In order to more clearly illustrate the embodiments of the present application or the technical solutions in the prior art, the drawings needed to be used in the description of the embodiments or the prior art will be briefly introduced below, it is obvious that the drawings in the following description are only embodiments of the present application, and for those skilled in the art, other drawings can be obtained according to the provided drawings without creative efforts.

FIG. 1 is a schematic flow chart of a method for aligning nucleic acid sequences according to an embodiment of the present disclosure;

FIG. 2 is a schematic flow chart of another method for aligning nucleic acid sequences according to the present disclosure;

FIG. 3 is a diagram illustrating an example of an alignment scenario for nucleic acid sequences provided in an embodiment of the present application;

FIG. 4 is a schematic diagram of a nucleic acid sequence alignment apparatus disclosed in the examples of the present application;

FIG. 5 is a block diagram of a hardware configuration of a nucleic acid sequence alignment apparatus disclosed in an embodiment of the present application.

Detailed Description

The technical solutions in the embodiments of the present application will be clearly and completely described below with reference to the drawings in the embodiments of the present application, and it is obvious that the described embodiments are only a part of the embodiments of the present application, and not all of the embodiments. All other embodiments obtained by a person of ordinary skill in the art based on the embodiments in the present application without making any creative effort belong to the protection scope of the present application.
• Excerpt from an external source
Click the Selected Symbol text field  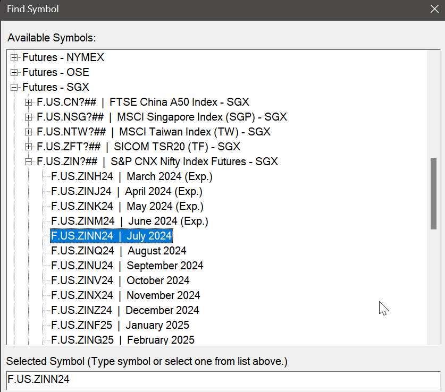[x=222, y=380]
Referring to fig. 1, fig. 1 is a schematic flow chart of a method for aligning nucleic acid sequences provided in an embodiment of the present application, the method comprising:

step S100: obtaining a nucleic acid to be detected, wherein the nucleic acid to be detected comprises a plurality of short sequences to be detected.

Specifically, a plurality of short sequences to be detected of the nucleic acid to be detected may be from the same ordered genome, wherein each short sequence to be detected may be a short sequence randomly derived from a certain position in the original genome, i.e., the relationship between the front and back sequence positions of each short sequence to be detected may be in a lost state.
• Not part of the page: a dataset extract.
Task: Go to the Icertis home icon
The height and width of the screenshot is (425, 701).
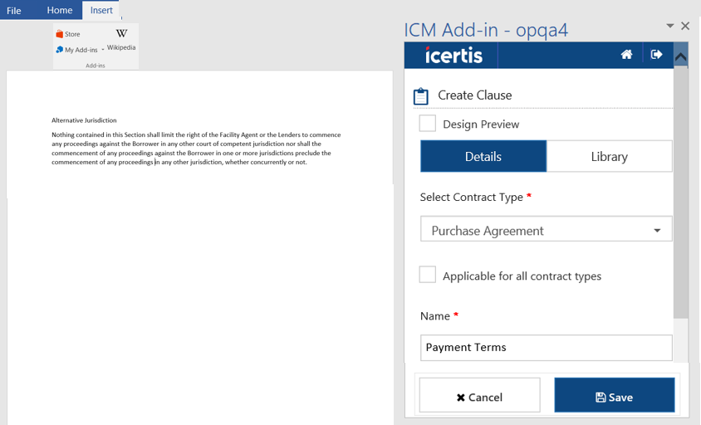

Step S110: and determining a reference genome corresponding to the nucleic acid to be detected, wherein the reference genome comprises a plurality of reference short sequences.

Specifically, the reference genome corresponding to the nucleic acid to be detected can be arbitrarily specified by a worker in gene sequencing, and the relationship between the front and back sequence positions of each reference short sequence of the reference genome can be clear and definite.
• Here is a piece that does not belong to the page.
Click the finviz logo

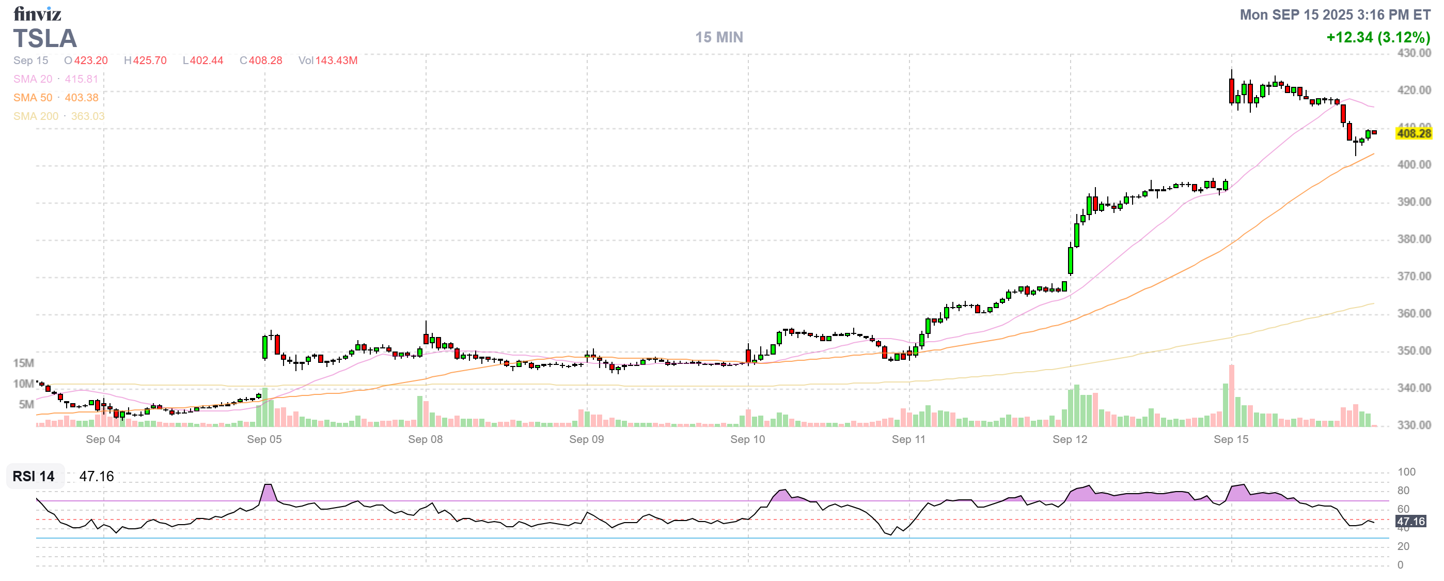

Step S120: determining whether the allocated video memory block exists in the reference genome, if so, performing step S130.

In particular, the video memory block may be a partial video memory of the graphics processor, which may be used to load the respective reference short sequences of the reference genome.

In addition, the size of the video memory space of the allocated video memory block may be just enough to load each reference short sequence of the reference genome, and if a certain video memory region in the graphics processor is loaded with each reference short sequence of the reference genome, the video memory region may be considered as the video memory block allocated to the reference genome.

Step S130: reading each reference short sequence of the reference genome loaded in the video memory block.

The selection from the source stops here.